R69s - R60/2 - R67/2 - R51/3
1. Before turning off the bike, turn off the fuel tap and let it run for atleast a minute or so,(I turn off my tap about 1/2 block to my destination),this is to lower the level in the float bowls. Then,if it has been a short time (2-5 minutes) when you come back to start it I just turn on the key and SOMETIMES it will start 1 kick,then quickly turn on the gas and blip the throttle until idle stabilises,if it does not start /been sitting for 15 minutes or more,then I turn on the fuel,wait until the filters fill up,then with the throttle SLIGHTLY cracked,give it a good kick,and it is usually 1-2 kicks--PERFECT! If this procedure is not done correctly get ready for 20-30 kicks or BUMPSTART if you are pressed for time. It is best to get to perfect the starting routine since the design of the bikes driveshaft does not encourage bumpstarting on a regular basis.
After the starting routine gets comfortable,the PRACTICE the shifting,make sure you have 5 mm or so freeplay at the clutch lever,and here is a easy to understand tip;
1. Between each shift,pull in the clutch,LET OFF THE GAS,slightly PRE-LOAD (put light pressure in the direction of the shift)count in your head "1-2" THEN shift up,this results in a near silent,satisfying "snick" into the next gear,I have gotten this routine down,only after driving 20K + miles on these machines,so it is a "badge of honor" to shift these machines correctly! The key is letting the revs drop (hence the 1-2 count) and the preload slows down the shift dog and makes for a quieter engagement.

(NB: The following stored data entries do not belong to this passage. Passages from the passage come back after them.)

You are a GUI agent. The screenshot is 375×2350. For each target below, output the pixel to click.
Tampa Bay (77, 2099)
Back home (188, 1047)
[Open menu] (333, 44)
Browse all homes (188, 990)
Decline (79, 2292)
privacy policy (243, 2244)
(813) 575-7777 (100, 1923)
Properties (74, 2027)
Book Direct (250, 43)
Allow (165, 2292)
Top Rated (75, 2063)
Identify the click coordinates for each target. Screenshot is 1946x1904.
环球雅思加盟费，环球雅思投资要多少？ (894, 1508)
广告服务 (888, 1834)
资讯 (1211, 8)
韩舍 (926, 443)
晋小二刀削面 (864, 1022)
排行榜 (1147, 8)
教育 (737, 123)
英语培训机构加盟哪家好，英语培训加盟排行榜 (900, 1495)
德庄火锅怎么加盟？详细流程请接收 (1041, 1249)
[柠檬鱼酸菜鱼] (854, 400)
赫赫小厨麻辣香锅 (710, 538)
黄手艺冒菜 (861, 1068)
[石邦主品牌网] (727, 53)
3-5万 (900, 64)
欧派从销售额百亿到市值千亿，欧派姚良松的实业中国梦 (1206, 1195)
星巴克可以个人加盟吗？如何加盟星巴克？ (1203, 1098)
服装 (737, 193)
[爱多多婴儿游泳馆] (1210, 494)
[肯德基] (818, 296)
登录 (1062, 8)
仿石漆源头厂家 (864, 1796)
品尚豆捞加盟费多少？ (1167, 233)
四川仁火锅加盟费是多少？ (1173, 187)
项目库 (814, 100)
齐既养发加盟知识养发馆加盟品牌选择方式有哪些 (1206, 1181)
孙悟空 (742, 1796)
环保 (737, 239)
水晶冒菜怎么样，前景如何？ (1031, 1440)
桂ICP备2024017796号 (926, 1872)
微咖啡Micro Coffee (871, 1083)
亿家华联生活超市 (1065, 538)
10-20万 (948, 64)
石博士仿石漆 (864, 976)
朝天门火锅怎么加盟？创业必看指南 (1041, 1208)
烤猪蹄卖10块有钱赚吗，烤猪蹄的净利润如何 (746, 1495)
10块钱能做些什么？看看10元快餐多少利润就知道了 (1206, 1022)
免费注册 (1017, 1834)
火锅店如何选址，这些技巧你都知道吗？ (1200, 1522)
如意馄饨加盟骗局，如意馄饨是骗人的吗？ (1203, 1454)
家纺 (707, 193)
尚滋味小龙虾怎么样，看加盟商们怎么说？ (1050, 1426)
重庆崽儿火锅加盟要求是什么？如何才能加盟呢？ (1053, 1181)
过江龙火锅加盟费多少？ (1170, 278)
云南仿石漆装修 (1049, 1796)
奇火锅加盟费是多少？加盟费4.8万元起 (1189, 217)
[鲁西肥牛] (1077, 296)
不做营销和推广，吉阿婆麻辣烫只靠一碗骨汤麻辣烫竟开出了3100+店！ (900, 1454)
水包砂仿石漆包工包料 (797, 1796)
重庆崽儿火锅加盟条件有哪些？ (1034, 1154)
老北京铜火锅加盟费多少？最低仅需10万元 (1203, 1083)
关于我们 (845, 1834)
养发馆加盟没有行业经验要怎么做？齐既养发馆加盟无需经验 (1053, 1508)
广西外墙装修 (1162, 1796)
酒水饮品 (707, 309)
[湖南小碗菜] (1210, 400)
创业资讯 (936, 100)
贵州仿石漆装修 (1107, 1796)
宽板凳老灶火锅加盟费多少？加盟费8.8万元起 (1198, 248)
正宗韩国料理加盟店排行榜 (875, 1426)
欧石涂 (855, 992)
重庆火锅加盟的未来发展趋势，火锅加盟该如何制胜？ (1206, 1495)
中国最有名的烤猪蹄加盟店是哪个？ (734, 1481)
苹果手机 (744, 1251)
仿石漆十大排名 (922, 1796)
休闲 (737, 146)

2. Downshifting is a scary proposition,get to know the speed your bike likes to be downshifted and do it quickly,that will result in success or a loud thunk,it is still hit or miss for me!! Good luck!!!
I absolutely love these anachronastic machines of irrefutable,unmatched quality and getting to know them is essential,HAVE FUN!
R69s - R60/2 - R67/2 - R51/3
History of the bike .... it only goes back one owner but I do know the engine and tranny have been rebuilt. The slinger has recently been serviced. It has new cables, new battery, new coil, new points, condenser and has had the valves and timing recently set. The carbs have recently been rebuilt and the bike starts on the first kick. I understand I have to marry the bike to figure out how to start her and keep her running.
The frame is original but I suspect the tank and fenders have been painted. The shock bushings have all be addressed. The milage is indicating 32,000 and is suspected to be accurate. The previous owner bought the bike with 11K miles on her and rode her on a regular basis keeping her up to date and running well.
The only issue I have is a wobble in the front end. The previous owner just re-spoked the front wheel (stainless) so Im guessing it needs to be trued. The steering head bearings are fine. The tranny is smooth and shifts quietly. She has plenty of torque. I have a spare key as well as a took kit key.
Did I miss anything?
The bike came with a took kit, extra two up seat and an owners manual.